▸ Input data:

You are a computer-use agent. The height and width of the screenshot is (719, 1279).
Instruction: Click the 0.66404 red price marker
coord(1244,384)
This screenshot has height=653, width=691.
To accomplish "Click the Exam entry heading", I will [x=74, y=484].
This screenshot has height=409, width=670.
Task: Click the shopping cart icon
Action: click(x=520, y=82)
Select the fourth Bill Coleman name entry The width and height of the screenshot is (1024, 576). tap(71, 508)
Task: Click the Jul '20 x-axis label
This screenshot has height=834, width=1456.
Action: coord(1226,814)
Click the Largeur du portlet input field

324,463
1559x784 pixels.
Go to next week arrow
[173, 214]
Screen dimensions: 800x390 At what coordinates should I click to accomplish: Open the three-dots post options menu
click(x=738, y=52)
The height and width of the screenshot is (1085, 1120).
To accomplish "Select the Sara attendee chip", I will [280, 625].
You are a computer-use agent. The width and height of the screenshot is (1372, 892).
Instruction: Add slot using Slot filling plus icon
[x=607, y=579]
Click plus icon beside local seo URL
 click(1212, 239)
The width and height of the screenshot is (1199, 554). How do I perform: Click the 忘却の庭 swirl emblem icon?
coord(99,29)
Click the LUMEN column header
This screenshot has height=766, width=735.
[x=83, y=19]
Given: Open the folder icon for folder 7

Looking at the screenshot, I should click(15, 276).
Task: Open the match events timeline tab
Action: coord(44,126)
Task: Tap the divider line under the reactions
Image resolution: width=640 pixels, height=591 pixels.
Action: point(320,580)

▸ Task:
Pull out every line of the material that contains the word "This", copying each line in full. Treat the match as case-sensitive.

▸ Answer for the task:
This screenshot has height=653, width=691.
This screenshot has height=409, width=670.
This screenshot has height=834, width=1456.
This screenshot has height=766, width=735.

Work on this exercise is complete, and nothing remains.